Ya han pasado once años desde la gran tragedia de Germanwings. El 24 de marzo de 2015, el copiloto del vuelo 9525 de esta compañía que conectaba Barcelona con Düsseldorf estrelló la nave contra los Alpes franceses y mató a todos los pasajeros y tripulantes que iban a bordo. Ahora, una treintena de afectados de las víctimas que murieron en la tragedia han demandado al Estado alemán para pedir una indemnización. Según informa la Audiencia Territorial de Braunschweig, que dirimirá el caso, la demanda va dirigida contra la Oficina Federal de Transporte Aéreo, dependiente del Ministerio de Transporte e Infraestructura Digital. La vista oral del juicio tendrá lugar este mismo verano, el próximo 28 de agosto. Ahora bien, esta demanda podría tener un recorrido, ya que el tribunal ha advertido a los familiares que es posible que su demanda sea desestimada. Según explican, estos afectados tienen derecho a reclamar una indemnización a la aerolínea de aquel vuelo fatídico. Esto, sin embargo, hace que no lo puedan reclamar al Estado.
Concretamente, reclaman compensaciones de entre 110.000 y 500.000 euros, por no haber supervisado de forma adecuada la salud psíquica del copiloto que estrelló la aeronave. Según argumentan los familiares, las regulaciones existentes para la vigilancia y supervisión de los pilotos no se cumplieron. En 2020, la Audiencia de Essen, rechazó una demanda contra Lufthansa (entidad a la que pertenece Germanwings), argumentando que la aerolínea no era la responsable de supervisar la aptitud para volar de los tripulantes. Cabe recordar que el copiloto aprovechó que el capitán de la nave había abandonado su posición para ir al lavabo para estrellar el avión contra las montañas. La empresa pagó 10.000 euros a cada familiar directo de las víctimas y 25.000 a sus herederos legales.
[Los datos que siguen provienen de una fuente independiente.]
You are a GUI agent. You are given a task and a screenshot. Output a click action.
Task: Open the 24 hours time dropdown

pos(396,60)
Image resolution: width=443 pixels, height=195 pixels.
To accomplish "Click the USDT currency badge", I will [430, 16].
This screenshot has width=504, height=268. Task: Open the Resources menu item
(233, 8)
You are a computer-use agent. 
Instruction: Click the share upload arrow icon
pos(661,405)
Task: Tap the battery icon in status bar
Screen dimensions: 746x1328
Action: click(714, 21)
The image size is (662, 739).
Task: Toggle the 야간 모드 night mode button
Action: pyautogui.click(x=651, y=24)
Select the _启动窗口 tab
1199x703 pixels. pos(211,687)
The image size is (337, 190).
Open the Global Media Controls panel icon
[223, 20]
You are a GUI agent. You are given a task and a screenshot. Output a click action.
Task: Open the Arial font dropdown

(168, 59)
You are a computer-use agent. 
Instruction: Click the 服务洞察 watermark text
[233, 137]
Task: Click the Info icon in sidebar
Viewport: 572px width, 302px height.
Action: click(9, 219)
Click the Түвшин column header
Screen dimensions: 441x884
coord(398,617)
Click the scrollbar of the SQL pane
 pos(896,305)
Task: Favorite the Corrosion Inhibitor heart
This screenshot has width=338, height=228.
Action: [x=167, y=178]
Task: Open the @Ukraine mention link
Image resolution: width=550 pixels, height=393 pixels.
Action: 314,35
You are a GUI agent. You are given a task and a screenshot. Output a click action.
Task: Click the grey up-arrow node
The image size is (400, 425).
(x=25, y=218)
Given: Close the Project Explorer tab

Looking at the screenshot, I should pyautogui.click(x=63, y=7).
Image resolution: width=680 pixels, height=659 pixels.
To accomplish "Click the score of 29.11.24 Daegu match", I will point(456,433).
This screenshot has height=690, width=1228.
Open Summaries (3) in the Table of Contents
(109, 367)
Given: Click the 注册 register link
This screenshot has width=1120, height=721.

Las víctimas de aquel accidente
Entre las víctimas había 70 ciudadanos alemanes y 40 personas de origen catalán y valenciano, además de pasajeros de otras nacionalidades. Así, había vecinos de Cornellà de Terri, Banyoles, Amer, Olot, Girona, Sant Cugat del Vallès, Mollet del Vallès, Badalona, Argentona, Tiana, Premià de Mar, Mataró, Barcelona, Pallejà, Sant Just Desvern, Sabadell, Sitges, Tona, Reus, Lleida y Torrent (País Valencià). La mayoría de las víctimas se desplazaban a Alemania por motivos profesionales, pero en aquella trágica lista también había grupos familiares y menores de edad. Por ejemplo, murieron 16 estudiantes alemanes de un programa de intercambio de un instituto de Llinars del Vallès y la cantante de ópera Maria Radner, que regresaba de una actuación en el Gran Teatre del Liceu.